Context-aware sequence-to-function model of human gene regulation

Sequence-to-function models have been very successful in predicting gene expression, chromatin accessibility, and epigenetic marks from DNA sequences alone. However, current state-of-the-art models have a fundamental limitation: they cannot extrapolate beyond the cell types and conditions included in their training dataset. Here, we introduce a new approach that is designed to overcome this limitation: Corgi, a new context-aware sequence-to-function model that accurately predicts genome-wide gene expression and epigenetic signals, even in previously unseen cell types. We designed an architecture that strives to emulate the cell: Corgi integrates DNA sequence and trans -regulator expression to predict the coverage of multiple assays including chromatin accessibility, histone modifications, and gene expression.

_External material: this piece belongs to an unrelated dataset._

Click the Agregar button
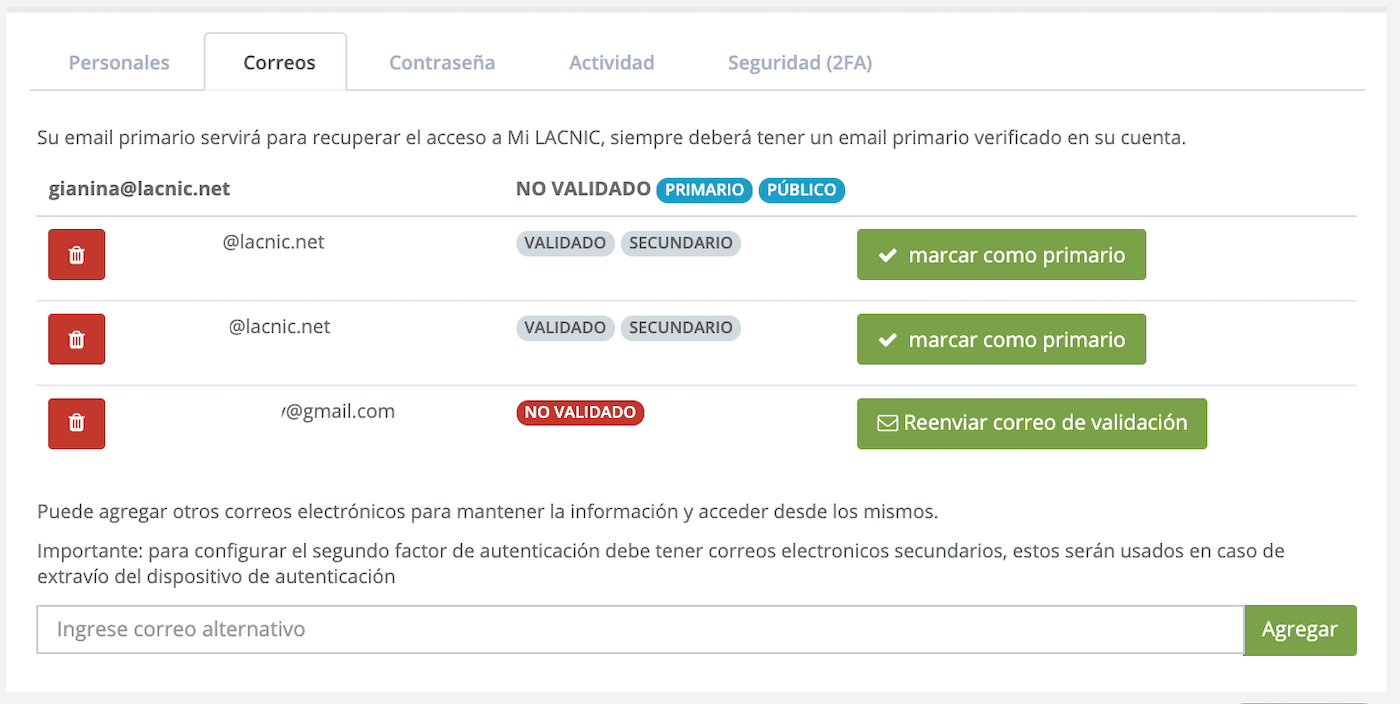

We define trans- regulators as transcription factors, histone modifiers, transcriptional coactivators, and RNA binding proteins, which directly modulate chromatin states, gene expression, and mRNA decay. Trained on a diverse set of bulk and single cell human datasets, Corgi has robust predictive performance, approaching experimental-level accuracy in gene expression predictions in previously unseen cell types, while also setting a new state-of-the-art level for joint cross-sequence and cross-cell type epigenetic track prediction. Corgi can be used in practice to impute context-specific assays such as DNA accessibility and histone ChIP-seq, using only RNA-seq data.